I moved apartments last month in Barcelona, managed to handle six flights of stairs with every trip (the elevator was broken), and then before I could get a chance to settle in, it was off to California to see my Dad and younger brother in Los Angeles, and also spend some time with my best friends in San Francisco. Look for the Christmas special episode of MotoGPod, the internet radio show about motorcycle roadracing where I spent a couple minutes speaking with Factory Yamaha pilot, Colin Edwards II!!! It just gets better and better from there. After a hurried (and harried!) holiday week, it was time to bounce back to Europe, which I did a few days ago. Less than two days in Barcelona unpacking some of my household goods, and then a quick pack-up before I hit the road once again for Bologna, Italy, to make some of the final preseason preparations for the Asian tests at the Ducati Factory.
I'm quite nervous and I have to say this is one of the more stressful times in my life. Not only is working in MotoGP stressful for a variety of reasons, but there are factors that come into play that most people will never think about. I'll probably get into that a bit more inthe coming weeks as time allows, but for now it's almost 6AM and I'm posting this on the web because I haven't been able to sleep much this past night. I'm sick with the runny nose/super sneezing thing that everyone gets over the winter, and as it just started when I got back to BCN, I have to wonder whether I'm allergic to Europe or something! Hahaha, actually, I got into Italy last night with our electronics engineer, Jose Contreras, and by the time we finished dinner, about 8:30PM, I crawled into bed and was sound asleep, totally wiped out from being sick. I woke up at 12:30AM, just after midnight, and have been restless since then, waking up on the hour, every hour, that sort of thing. Part of the reason may be because these next three days are critical for me, and it's the first real time I'll be performing my new job.

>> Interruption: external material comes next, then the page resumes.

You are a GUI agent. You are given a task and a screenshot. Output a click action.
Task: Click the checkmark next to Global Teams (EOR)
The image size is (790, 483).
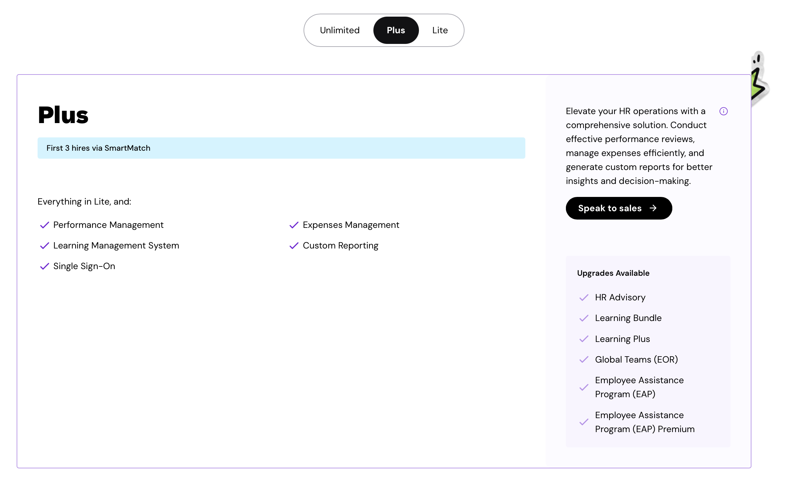click(584, 360)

Several members of the team are going to visit the factory with me and help me get up to speed as much as possible. As always, I'm a little nervous, but confident that I can learn what I need to do. I just wish I wasn't sick! I think I'll grab a really hot shower and go get some coffee to officially get the day started. You wouldn't believe all the cool stuff that's happened in the last month, but hopefully I'll be able to capture some of it and write about it soon, so that you'll be able to see for yourselves!
Huge shout out to my family, MotoLola, MotoEvan and Joanne, and especially, MotoBrad. Details forthcoming!